Dataset entries:

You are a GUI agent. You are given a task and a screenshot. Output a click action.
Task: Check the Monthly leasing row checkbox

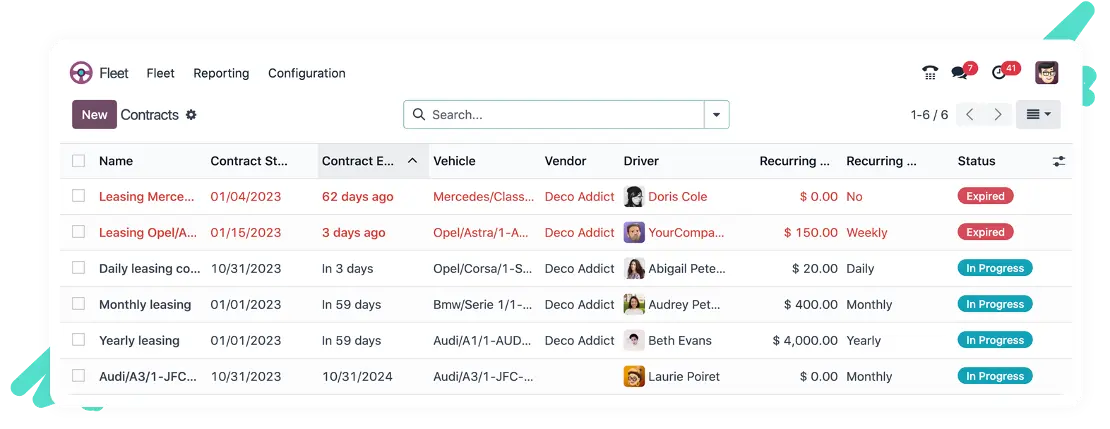[x=79, y=304]
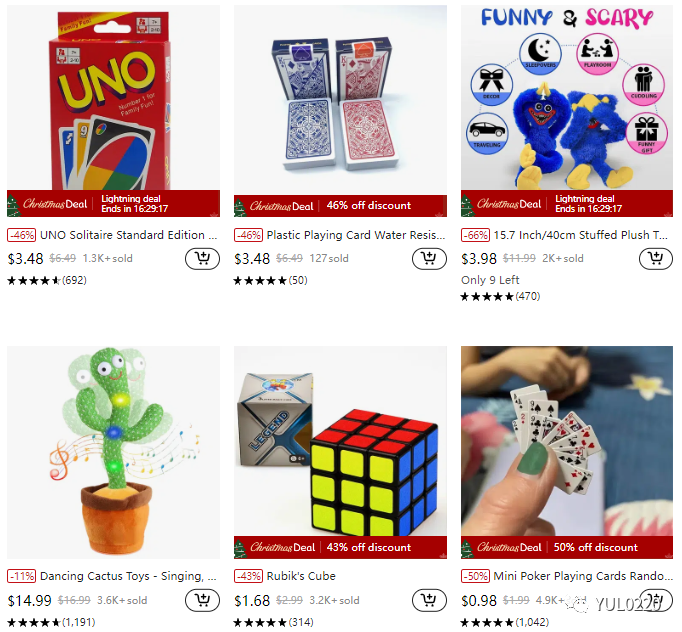The image size is (682, 632).
Task: Open the UNO star rating with 692 reviews
Action: (x=47, y=281)
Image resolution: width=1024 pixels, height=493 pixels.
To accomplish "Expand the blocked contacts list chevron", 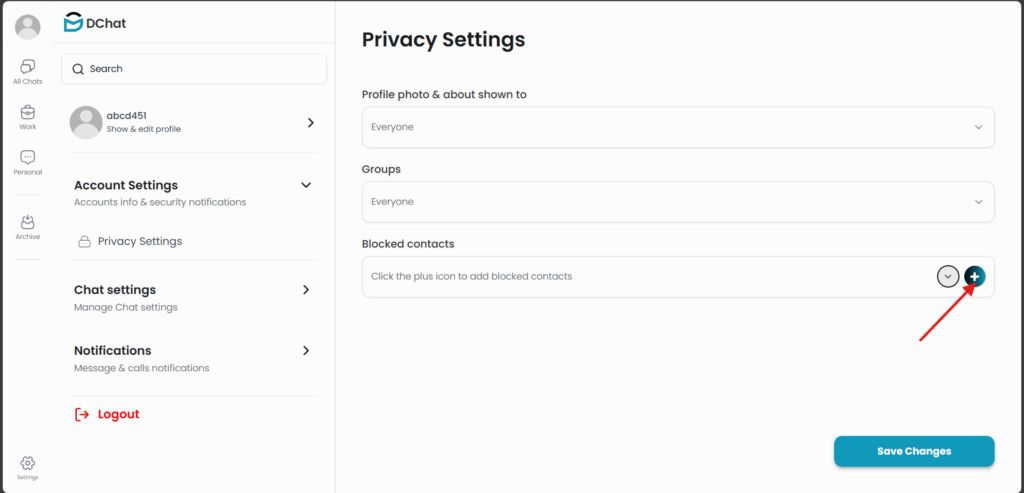I will 948,276.
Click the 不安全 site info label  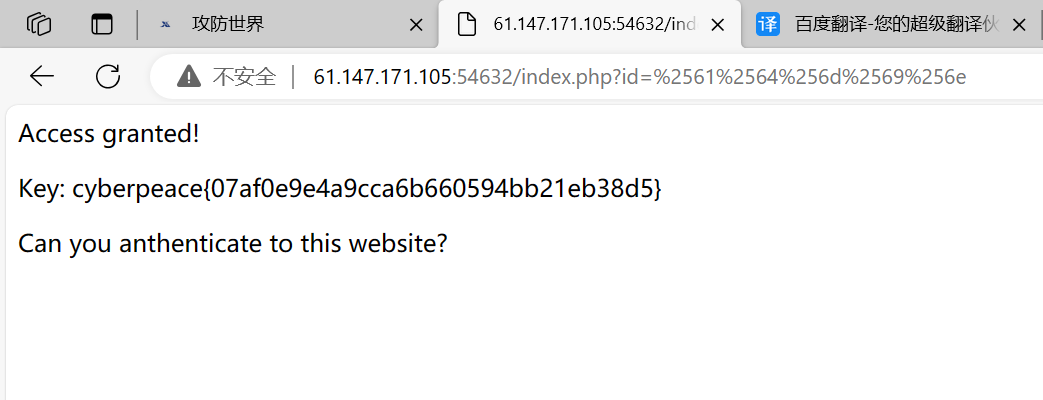click(244, 77)
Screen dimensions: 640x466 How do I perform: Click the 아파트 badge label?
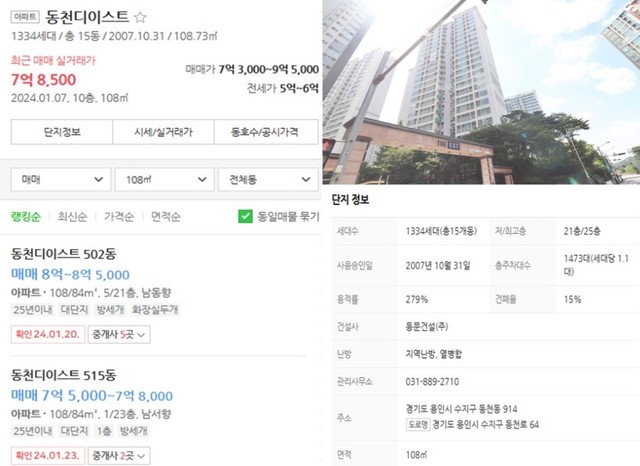(x=25, y=17)
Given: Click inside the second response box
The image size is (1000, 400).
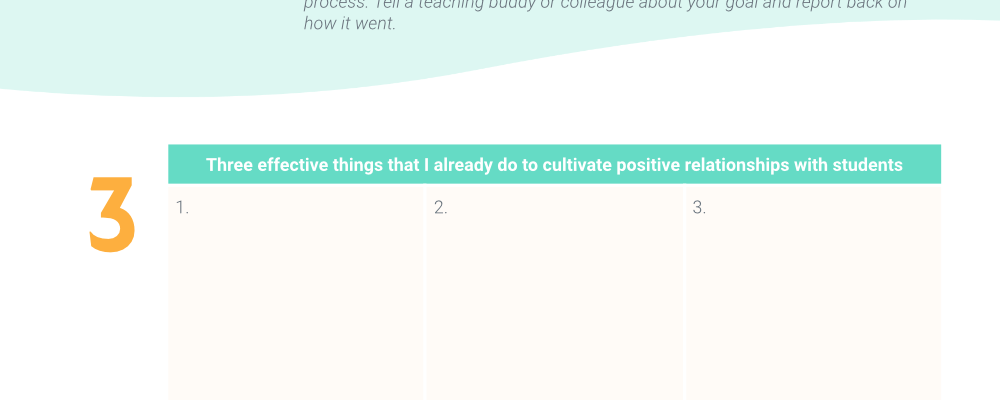Looking at the screenshot, I should pyautogui.click(x=554, y=292).
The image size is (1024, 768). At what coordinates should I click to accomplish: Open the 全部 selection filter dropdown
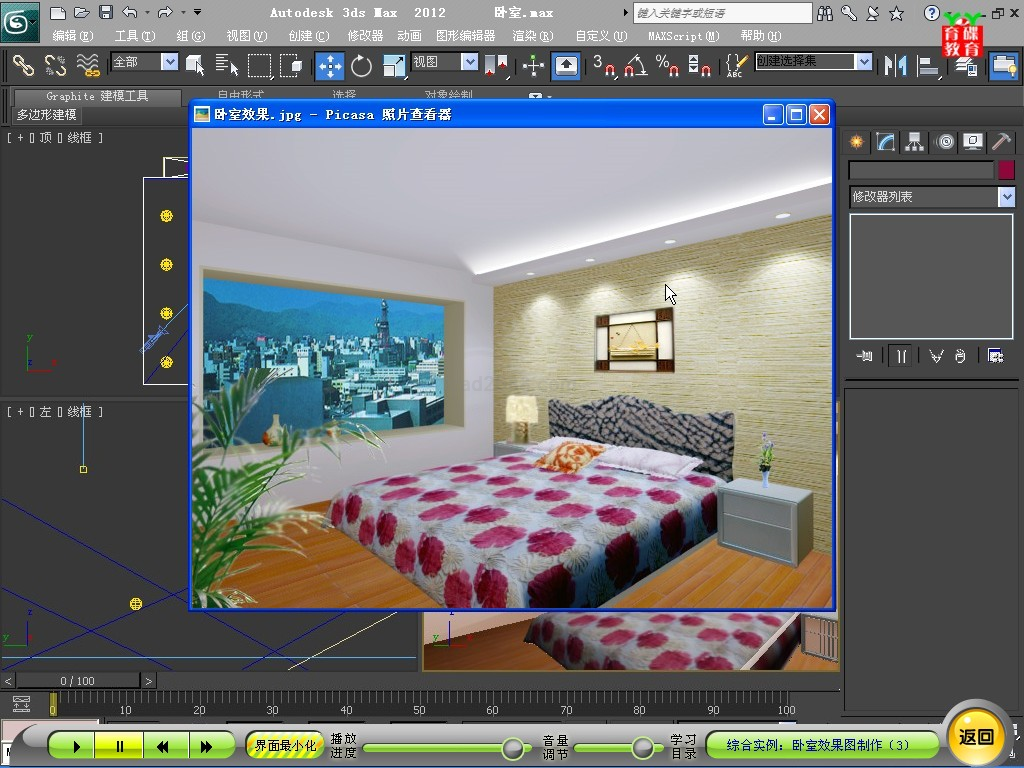click(169, 62)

_Exercise_. The result is an exact copy of the lines from the one holding "The image size is (1024, 768)." through the final line of the data above, both ends included, minus the pictures.

_Task answer_.
The image size is (1024, 768). At what coordinates should I click to accomplish: Open the 全部 selection filter dropdown
click(169, 62)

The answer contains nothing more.